Warum das Ehegattensplitting nicht mehr zeitgemäß ist
IMAGO/Christian Ohde
Warum brauchen wir im Jahr 2023 noch ein Ehegattensplitting?
Die gesamte Bandbreite der Wissenschaft sieht vor allem Nachteile: Das Ehegattensplitting setzt negative Erwerbsanreize für Frauen, führt zu einer hohen Teilzeitbeschäftigung mit Folgen wie geringe Lohnersatzleistung bei Kurzarbeitergeld oder Erwerbslosigkeit und auch zu geringen Rentenansprüchen. Ich bin immer wieder überrascht, wie massiv gegen eine Abschaffung argumentiert wird. Im Gegensatz zum Erkenntnisstand und der Sachargumente, die auf der Hand liegen, gibt es hier starke patriarchale und konservative Kräfte, die wirken.

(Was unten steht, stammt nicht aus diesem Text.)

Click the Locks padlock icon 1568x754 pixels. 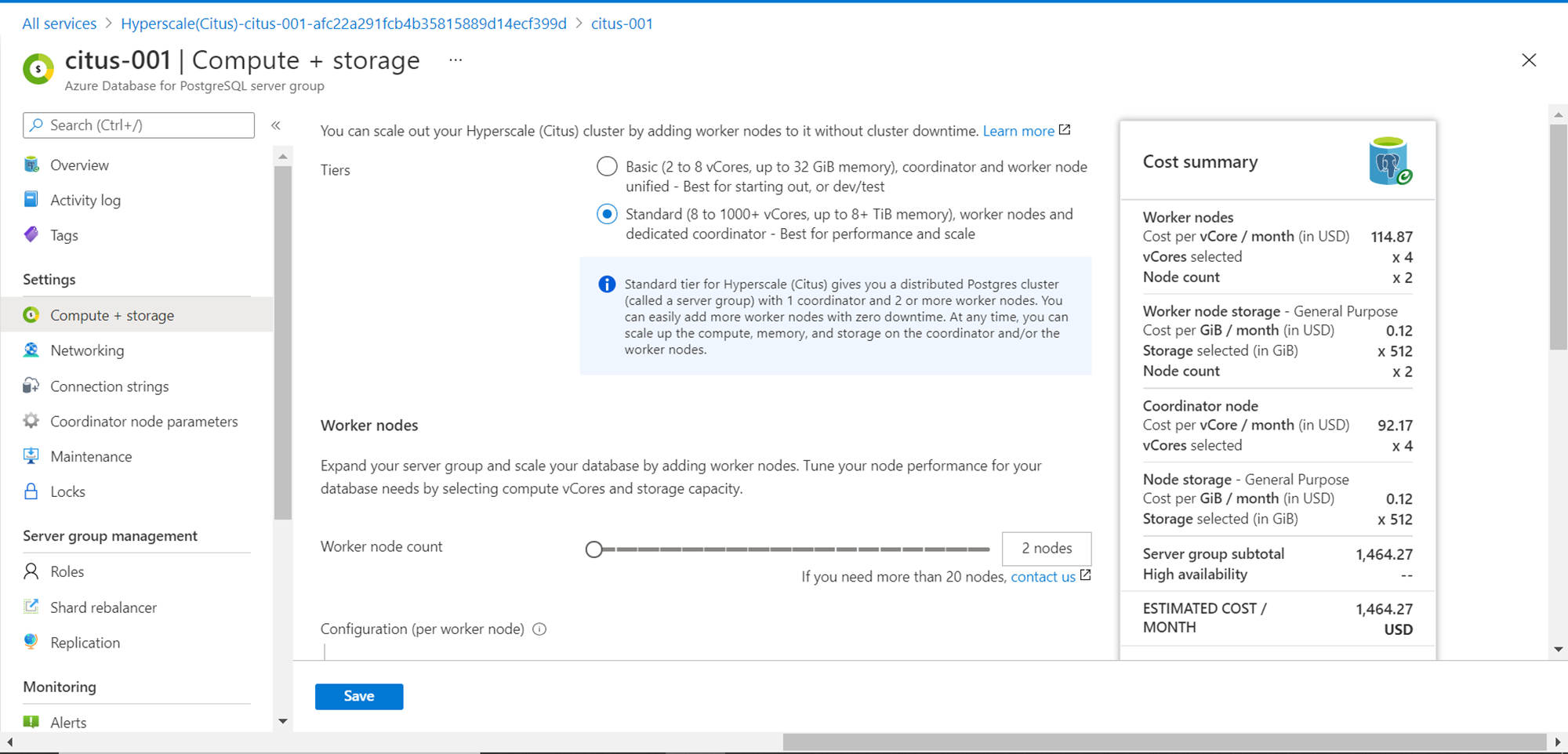click(x=31, y=491)
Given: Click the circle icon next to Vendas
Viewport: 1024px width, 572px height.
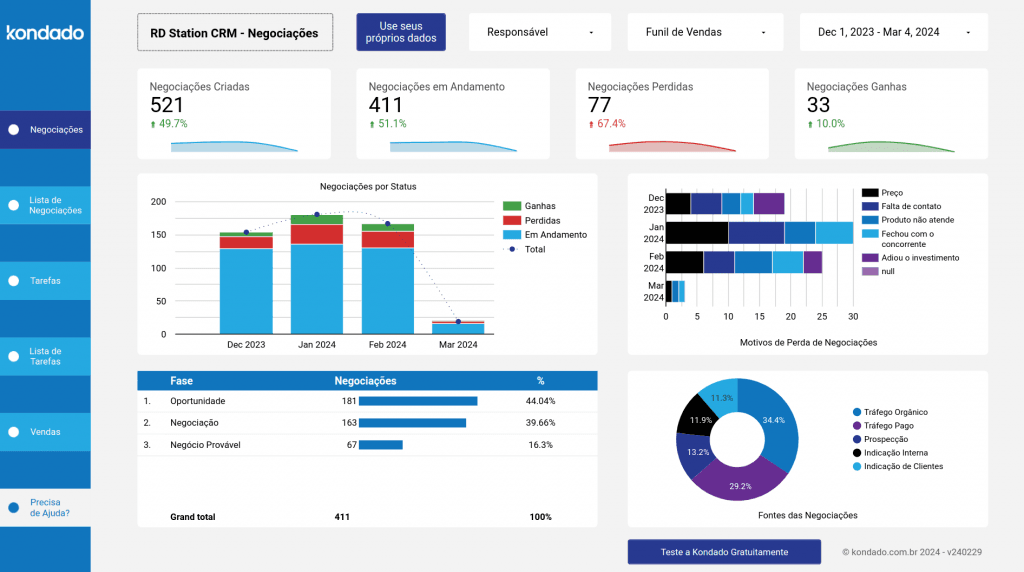Looking at the screenshot, I should pyautogui.click(x=13, y=432).
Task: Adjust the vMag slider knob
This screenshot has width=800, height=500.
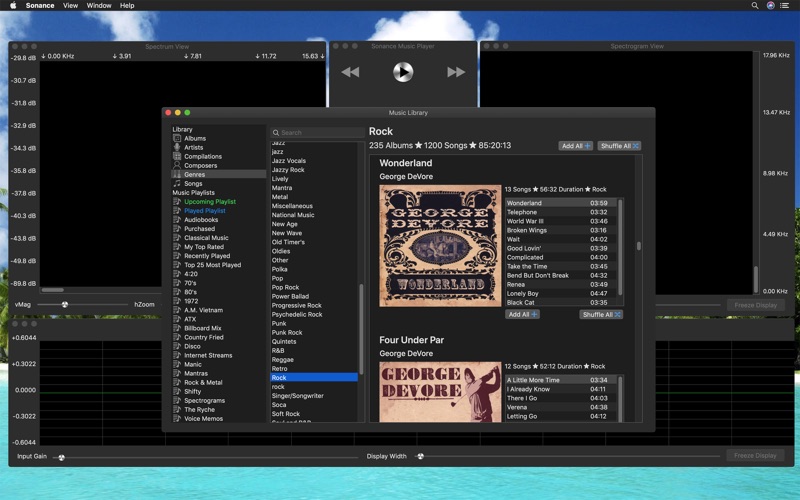Action: tap(65, 305)
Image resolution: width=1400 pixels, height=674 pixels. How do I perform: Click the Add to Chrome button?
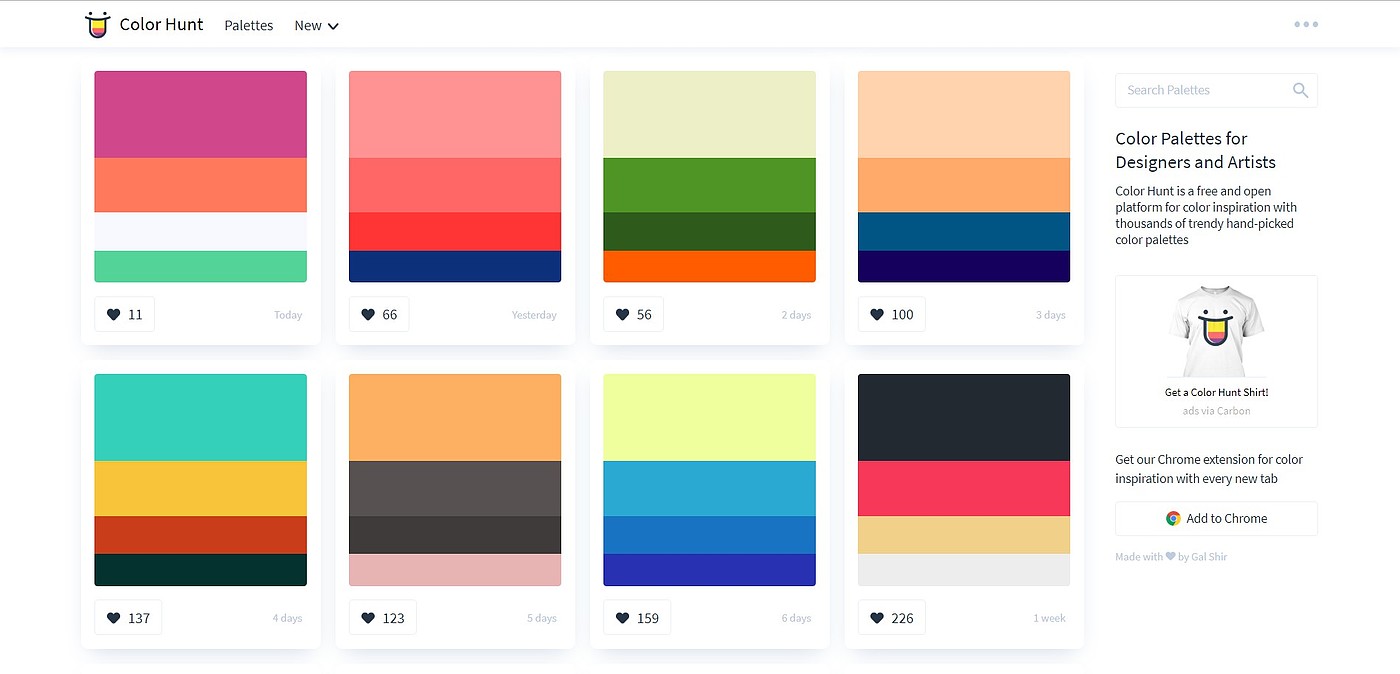(1216, 518)
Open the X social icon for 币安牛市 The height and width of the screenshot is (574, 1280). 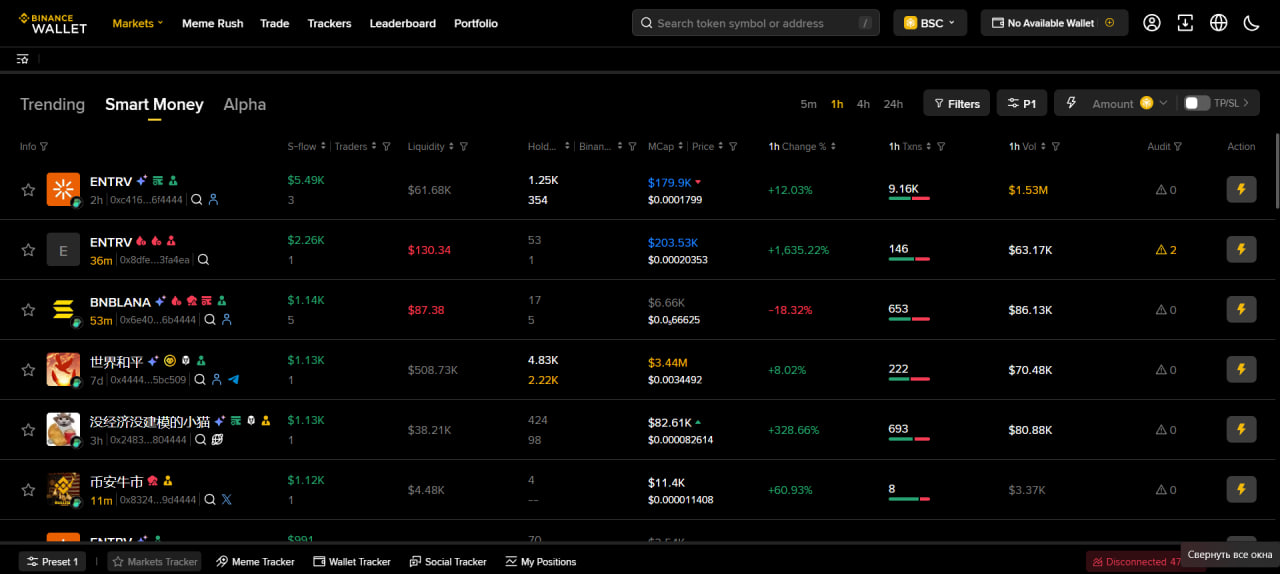(x=226, y=500)
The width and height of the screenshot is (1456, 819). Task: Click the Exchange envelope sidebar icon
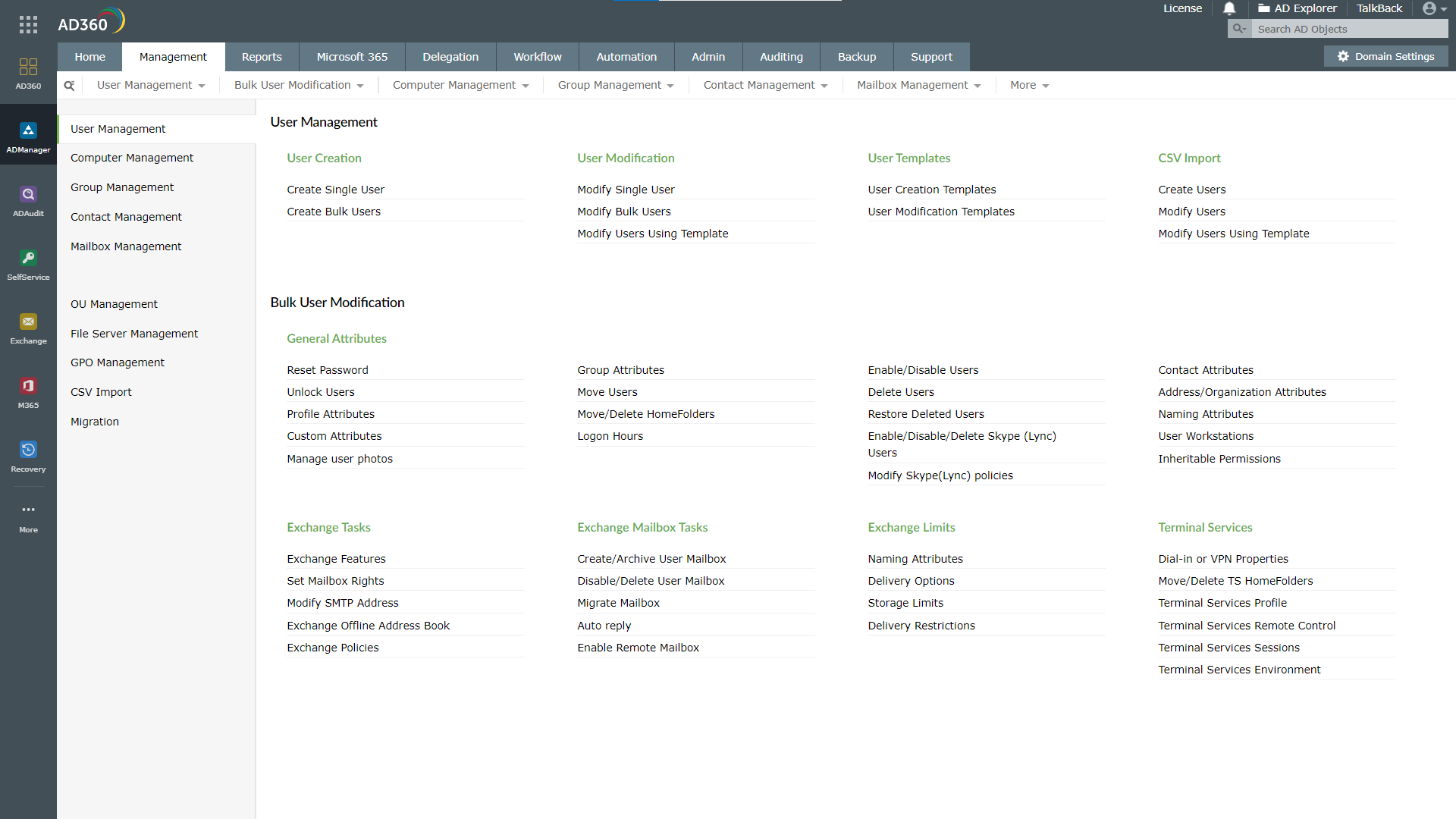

Ist diese steuerliche Förderung der Ehe überhaupt noch gerecht?
Die Idee zum Schutz der Ehe entstand zu einer Zeit, in der man zwischen Ehe und Familie nicht differenziert hat. Die Realität ist heute eine andere. Zum einen, weil viele Kinder gar nicht in Ehen aufgezogen werden. Zum anderen, weil das Ehegattensplitting keine Familien entlastet, sondern Ehepaare. Mit Kindern hat das nichts zu tun. Hier wird eine ganz private Entscheidung, nämlich die, in einer Ehe zusammenzuleben, vom Staat belohnt.
Hält die Kombination aus den Steuerklassen III und V Frauen von der Arbeit fern?
Es schafft Anreize, weniger zu arbeiten. Denn bei dieser Kombination ist die Steuerersparnis dann besonders hoch, wenn ein Einkommen möglichst gering ausfällt. Es gibt allerdings auch andere Gründe, die Frauen in die Teilzeitfalle drängen. So waren 57 Prozent der erwerbstätigen Eltern in diesem Frühjahr von verkürzten Kinderbetreuungszeiten betroffen. Das ergab eine Befragung im Auftrag der Hans-Böckler-Stiftung. Zwei Drittel der betroffenen Befragten gaben an, dass sie die Ausfälle als belastend empfinden. Knapp 30 Prozent mussten zeitweilig ihre Arbeitszeit reduzieren. Das waren in der überwiegenden Mehrzahl Frauen.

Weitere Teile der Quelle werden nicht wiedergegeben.